Provided passage:

- - - - - - -

Preparation of the Submicron Polyester Dispersion:
One liter (1,000 milliliters) of the distilled water was first heated up to 700° C. (10° C. to 15° C. above the resin Tg), to which 200 grams of the above sulfonated polyester (CN25) were slowly introduced while stirring until completely dispersed. The mean particle size as measured using a Nicomp particle size analyzer was found to be 20 nanometers, with a size range of 5 to 30 nanometers. The solids loading was 20 weight percent polyester in water.
General Colorant Dispersion Synthesis:
To the above dispersion containing 20 weight percent of the submicron sulfonated resin dispersion was added a colorant, like a cyan wet cake of pigment containing 50 weight percent solids, and the mixture resulting was subjected to grinding to enable a stable colorant dispersion with an average submicron particle size of between 50 to 120 nanometers. There resulted a dispersion with 30 weight percent colorant, 10 weight percent submicron polyester resin particles, and 60 weight percent water. Similarly, a Yellow 180, Red 122, Red 238, Red 81.3 and carbon black REGAL 330® dispersions stabilized by polyester resin particles were prepared by Sun Chemicals, and these dispersions were then utilized in the toner synthesis.
EXAMPLE I
Toner Synthesis Cyan 15.3:
50 Grams of sulfonated polyester resin GS722 were hydrodispersed in 200 grams of hot (55° C. to 65° C.) water. The particle size of the latex at this point was 35 nanometers (Nicomp Volume-Weighted Average). To this emulsion were added 5.85 grams of a cyan pigment dispersion wherein the pigment was stabilized by the submicron sulfonated polyester resin particles, and which pigment dispersion was comprised of 30 percent pigment, believed to be physically coated on the resin, 10 percent sulfonated polyester, and 60 percent water. This mixture was polytroned and 2.5 grams of the amine Dytek, which is 2-methyl-1,5-pentanediamine, in 5 milliliters of water were added. This emulsion was then transferred into a 1 liter reaction kettle equipped with an overhead stirrer. The resulting mixture was heated with stirring to 52° C. After 4.5 hours, there resulted toner particles comprised of 96.25 weight percent of the sulfonated polyester resin and 3.75 weight percent of pigment, and which toner possessed a particle size of 6.7 microns in volume average diameter, and with a GSD of 1.18 as determined by a Coulter Counter. The resulting mixture was diluted with 2 liters of cold water and filtered. The filtrate was clear with no evidence of free pigment in the water phase, and water was further removed to obtain EA (emulsion/aggregated toner) particles in the dry state.
EXAMPLE II
Toner Synthesis Containing Red 81.3 (Magenta):
50 Grams of sulfonated polyester resin GS722 were hydrodispersed in 200 grams of hot (55° C. to 65° C.) water. The particle size of the latex at this point was 35 nanometers (Nicomp Volume Weighted Average). To this emulsion were added 8.3 grams of a magenta pigment dispersion wherein the pigment was stabilized by the submicron sulfonated polyester resin particles (as described above), and which dispersion was comprised of 30 percent pigment, Pigment Red 81.3, 10 percent sulfonated polyester and 60 percent water. This mixture was polytroned and 2.5 grams of Dytek (2-methyl-1,5-pentanediamine throughout) in 5 milliliters of water were added. This emulsion was then transferred into a 1 liter reaction kettle equipped with an overhead stirrer. The resulting mixture was heated with stirring to 52° C. After 4.5 hours, there resulted toner particles comprised of 95 weight percent of the sulfonated polyester resin and which toner possessed a GSD of 1.20. The mixture was diluted with 2 liters of cold water and filtered to remove any salts that may have been formed in the process. The filtrate was clear with no evidence of free pigment in the water phase and no evidence of free pigment in the water phase, and water was further removed to obtain EA particles in the dry state.

- - - - - - -

Dataset content:
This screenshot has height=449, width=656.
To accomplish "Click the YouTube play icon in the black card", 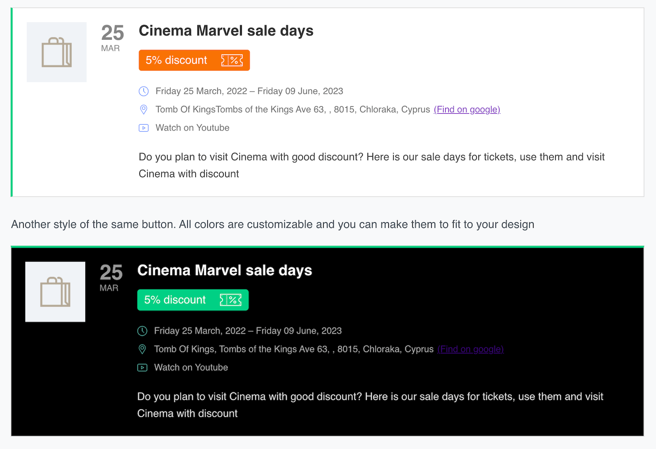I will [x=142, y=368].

- - - - - - -

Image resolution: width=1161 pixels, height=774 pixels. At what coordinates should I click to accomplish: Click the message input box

- - - - - - -

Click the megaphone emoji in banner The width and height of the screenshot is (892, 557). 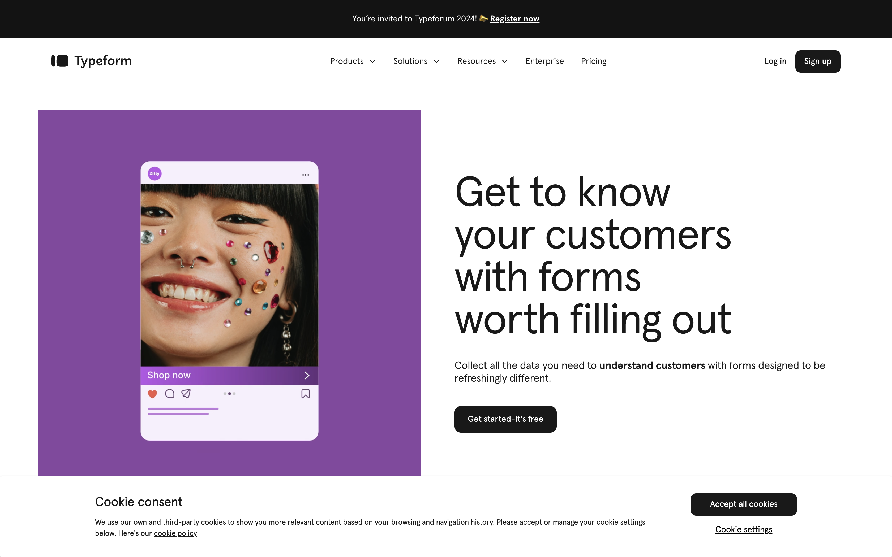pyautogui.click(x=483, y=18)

- - - - - - -

Problems and tasks:
**A)** According to the toner passage, what compound is the amine Dytek?
**B)** Extend the toner passage with the next part, starting after its final sentence.
The data plays no part in this work.

Answers by task:
**A)** Dytek is 2-methyl-1,5-pentanediamine.

**B)**
EXAMPLE III
Toner Synthesis Containing Red 122 (Magenta):
50 Grams of sulfonated polyester resin GS722 were hydrodispersed in 200 grams of hot (55° C. to 65° C.) water. The particle size of the latex at this point was 35 nanometers (Nicomp Volume Weighted Average). To this emulsion were added 8.3 grams of a magenta pigment dispersion wherein the pigment was stabilized by the submicron sulfonated polyester resin particles (as described above), and which dispersion was comprised of 30 percent pigment, Pigment 122, 10 percent sulfonated polyester and 60 percent water. This mixture was polytroned and 2.5 grams of Dytek in 5 milliliters of water were added. The resulting emulsion was transferred into a 1 liter reaction kettle equipped with an overhead stirrer. The mixture was then heated with stirring to 52° C. After 4.5 hours, the particles comprising 95 weight percent of the sulfonated polyester resin and 5 weight percent of pigment were of a size of 6.2 microns with a GSD of 1.18. The mixture was then diluted with 1 liter of cold water and filtered to remove any salts that may have been formed in the process. The filtrate was clear with no evidence of free pigment in the water phase, and water was further removed to obtain EA particles in the dry state.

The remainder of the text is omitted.